C's Just Can't Keep up in Game 1 of 84 Finals

The seeds for Boston's loss to the Los Angeles Lakers in Game 1 of the NBA finals yesterday were first sown on April 17, when the Celticstook the floor to face the Washington Bullets in their first-round series.

Washington was the first of three Celtics' opponents whose chosen playing style was of the walk-it-up variety. For all four games of the Washington series, all seven of the Knicks' series and all five of the Milwaukee series, the Celtics were dealing with slow-tempo basketball, and yesterday they paid the price - defensively.

Playing teams that eschew the fast break has two important ramifications. The first is that you risk frustration because you can't run enough to suit your personnel. The second is that you lose the fear that the other guy will run you. For six weeks and 16 games the Celtics seldom had to worry about being victimized by the quick hitter, as Tom Heinsohn might say. And then came the Lakers.

How long did it take for this to become a factor? Try, oh, 20 seconds. The Celtics scored on their first possession, 15 seconds into the game, when Larry Bird took a pass underneath. LA took the ball out of bounds, and faster than you could say "Bob Cousy," Magic Johnson was feeding a streaking Kareem Abdul- Jabbar, of all people, for a sneakaway lay-up three-point play. Five seconds had elapsed after the Bird basket. And what was Kareem doing barreling downcourt? Most teams assume they can run him, not the other way around.

"We run, too," he said. "I'm not usually the guy running, but it worked out like that."

It worked out for eight more fast-break points as LA was stepping out to a 28-10 lead. The Celtics' offense-to-defense transition was, to be polite, wretched.

"In those first three series," pointed out LA assistant coach Dave Wohl, "the Celtics didn't face a consistent running team. They obviously weren't used to the transition. They weren't adjusting mentally to our movement. By the time they did, we had already taken two strides. And we stressed running. In the huddle we'd keep telling our guys, Push it, push it.' "

The Celtics weren't buried under an avalanche of LA fast-break baskets, since the final Laker point tally on transition was 28. But LA hurt them badly in certain strategic bursts, such as in the beginning of the fourth quarter.

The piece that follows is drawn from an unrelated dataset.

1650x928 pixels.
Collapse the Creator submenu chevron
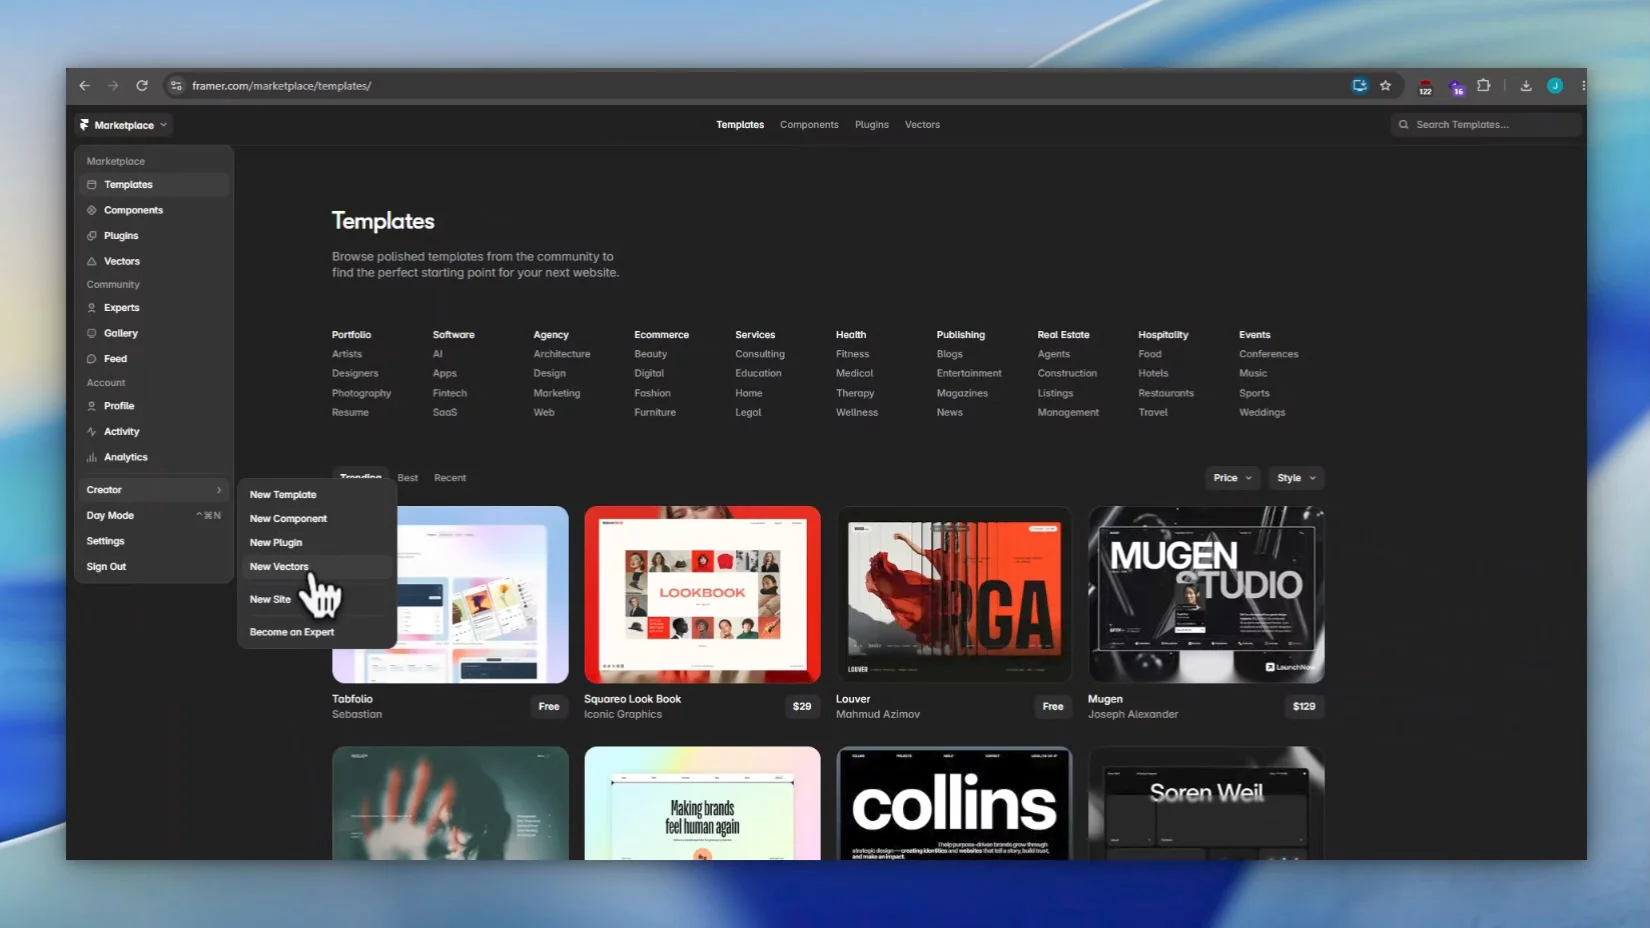point(219,490)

When Larry Bird hit a buzzer-beating three-pointer to end the third period, the Celtics, who had trailed on four third-period occasions by 19 points, were now within four at 92-88. The crowd was frenzied. The Laker response was to produce two immediate Byron Scott fast-break baskets off Celtic misses.

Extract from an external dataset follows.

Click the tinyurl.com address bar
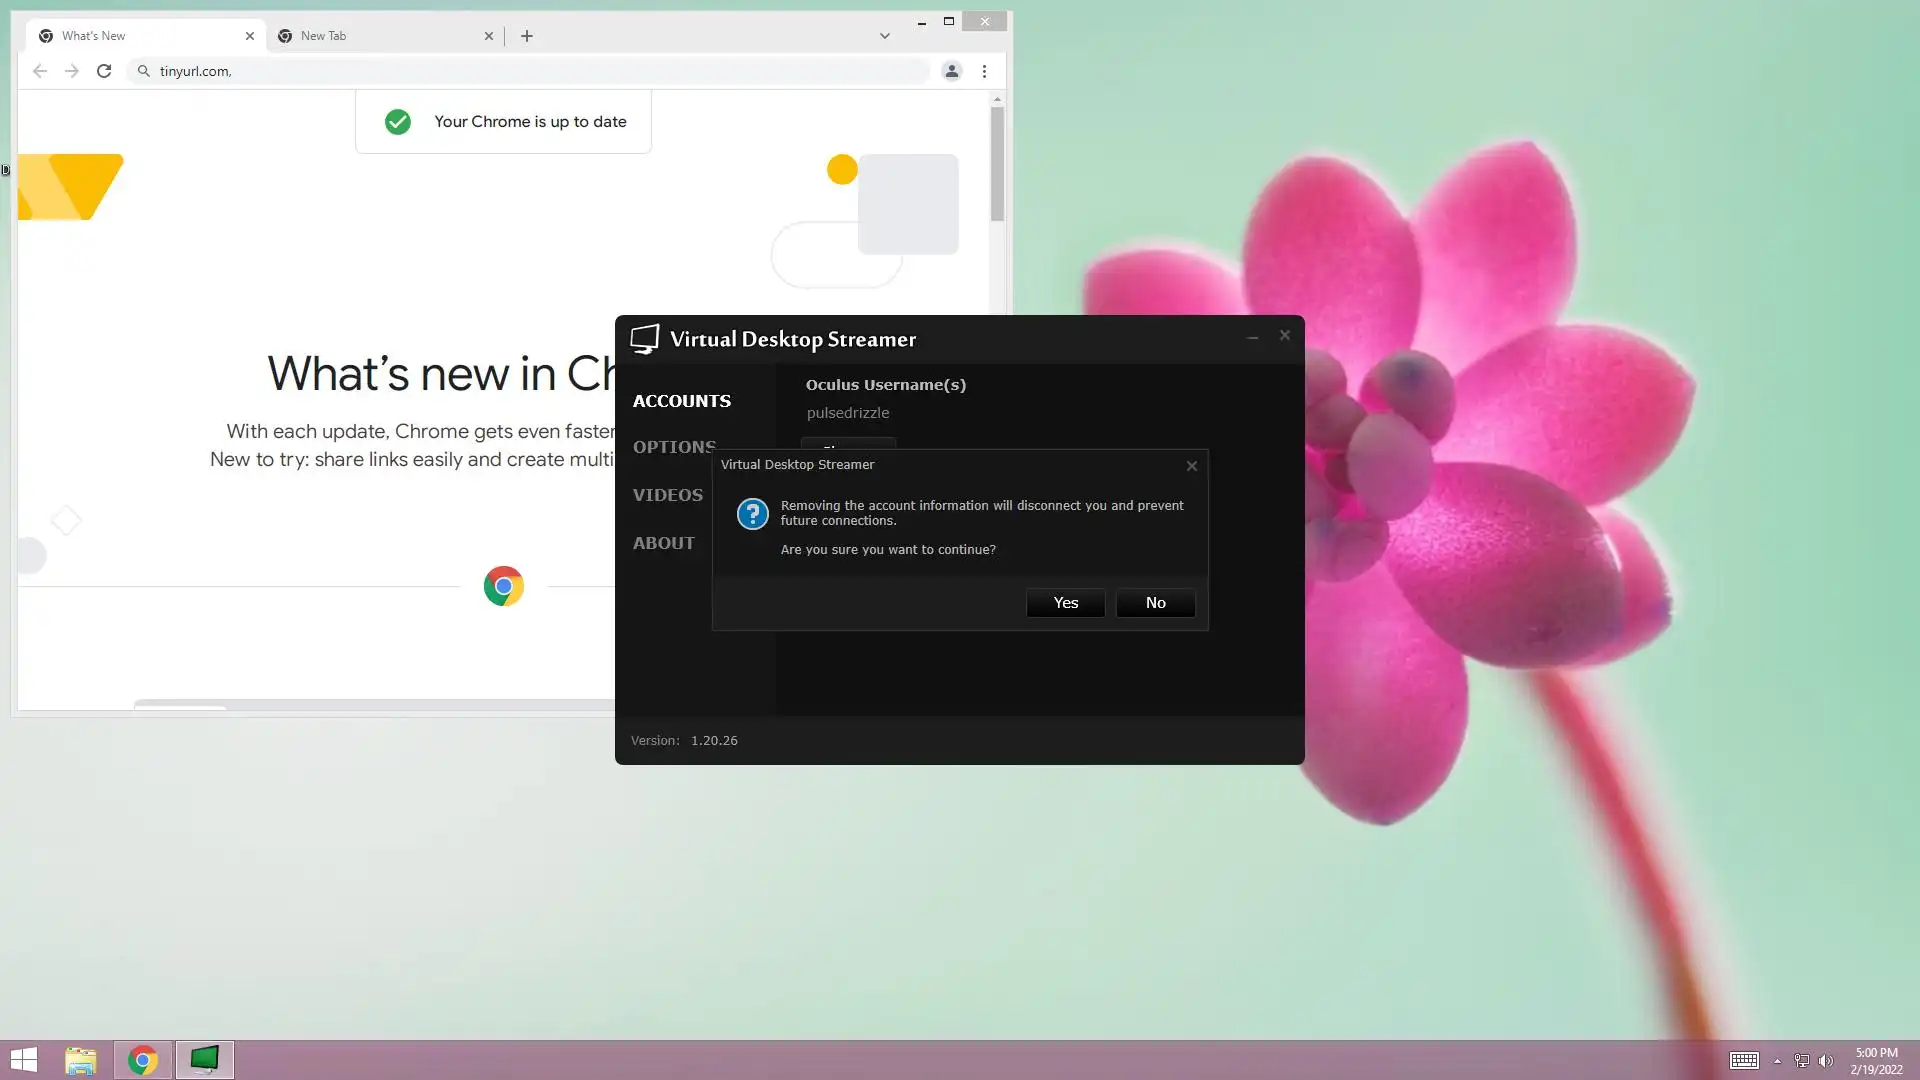Image resolution: width=1920 pixels, height=1080 pixels. (x=530, y=71)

But the real killers were the next two LA baskets of the period. A Robert Parish fast-break jumper cut the LA lead to 96-92 when Kareem again sneaked away on the in-bounds pass to dunk one. Parish connected on a follow-up, and once again LA scored right out of the Celtic bucket, this time with Jamaal Wilkes taking a feed from the ever-dangerous Magic Johnson. This, of course, is an ancient Celtic tactic - running a fast break directly after the other team scores - and it is always a shock to see someone do it to them. But, given the dual circumstances at work here, it's not so surprising.

That's because the Lakers are coming here two nights after completing a two-way fast-break series with Phoenix, whereas the Celtics were still shaking off the effects of their 16 games at waltz tempo.

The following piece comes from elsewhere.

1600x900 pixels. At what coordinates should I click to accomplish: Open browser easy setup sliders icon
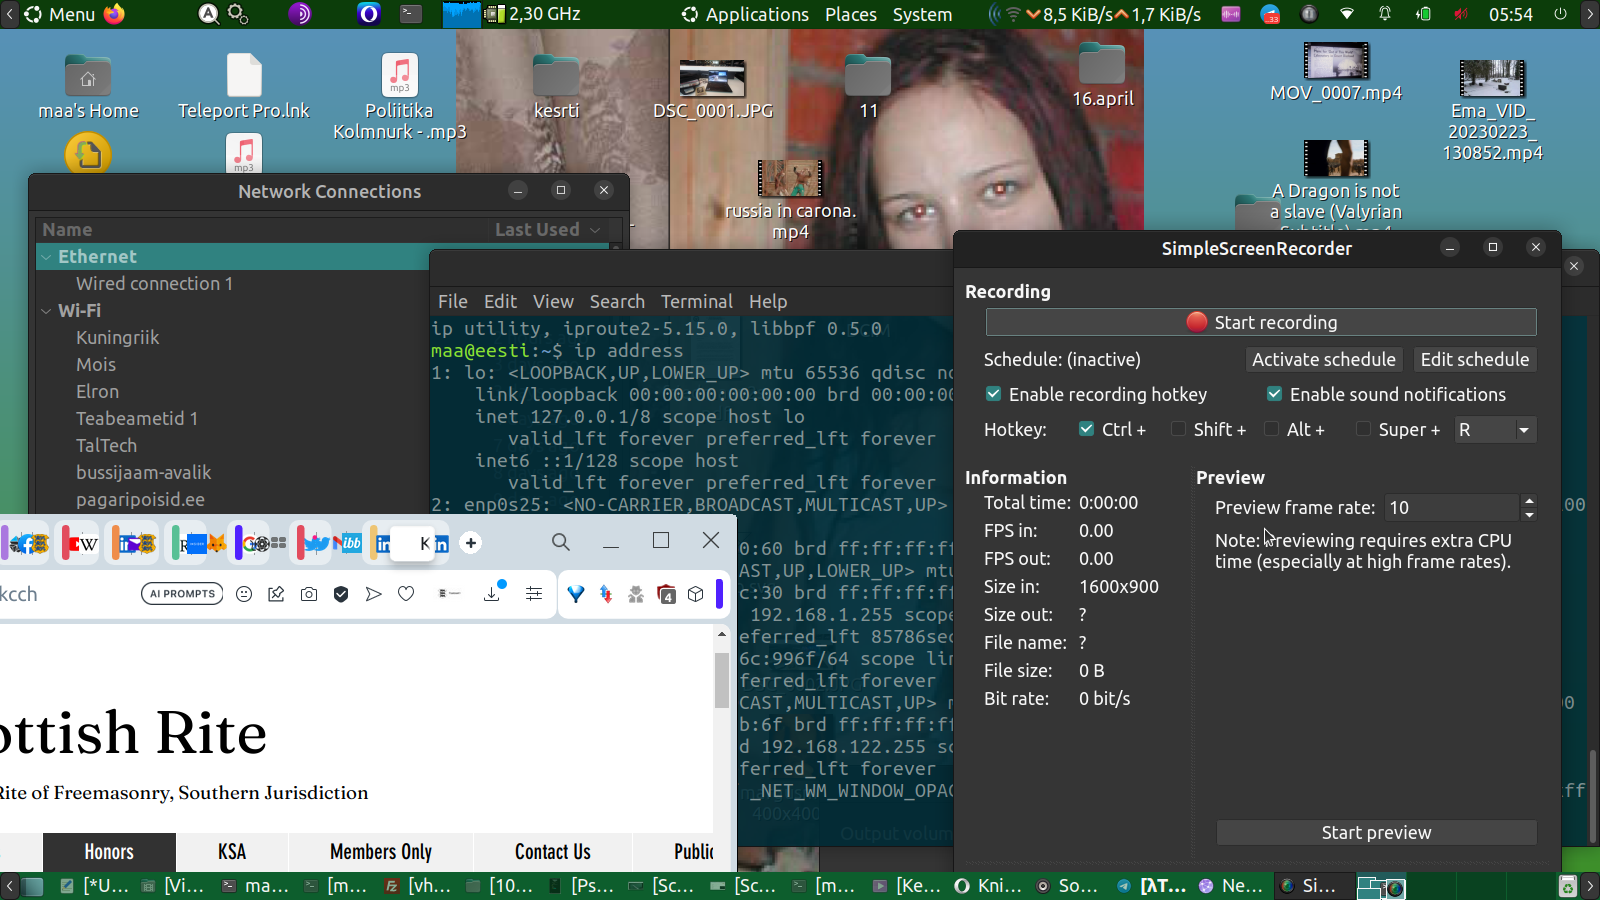[534, 594]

"I would have to believe those other three series had something to do with our readiness to get back into that kind of pace," admitted Celtics assistant Jimmy Rodgers. "That's not an excuse, but it's still relevant."

Another factor is the weird look LA gives you. "You've got different defensive matchups than you normally would," said assistant coach Chris Ford. "We had decided to have our people guard the same guy who was guarding them, but for some reason we didn't seem to pick up our men well at all, and sometimes we were lost in the transition."

This failure of the Celtics to respond adequately to a team playing its own style is not a unique athletic phenomenon. Many good offensive rebounders, for example, fail to block out very well on the boards at the defensive end. We may have to leave the whys and wherefores of this to the sports psychologists.

The important thing for the Celtics is to eliminate this failing before Game 2 on Thursday. "Fortunately," said Rodgers, "we'll have three or four days to, if nothing else, run wind sprints."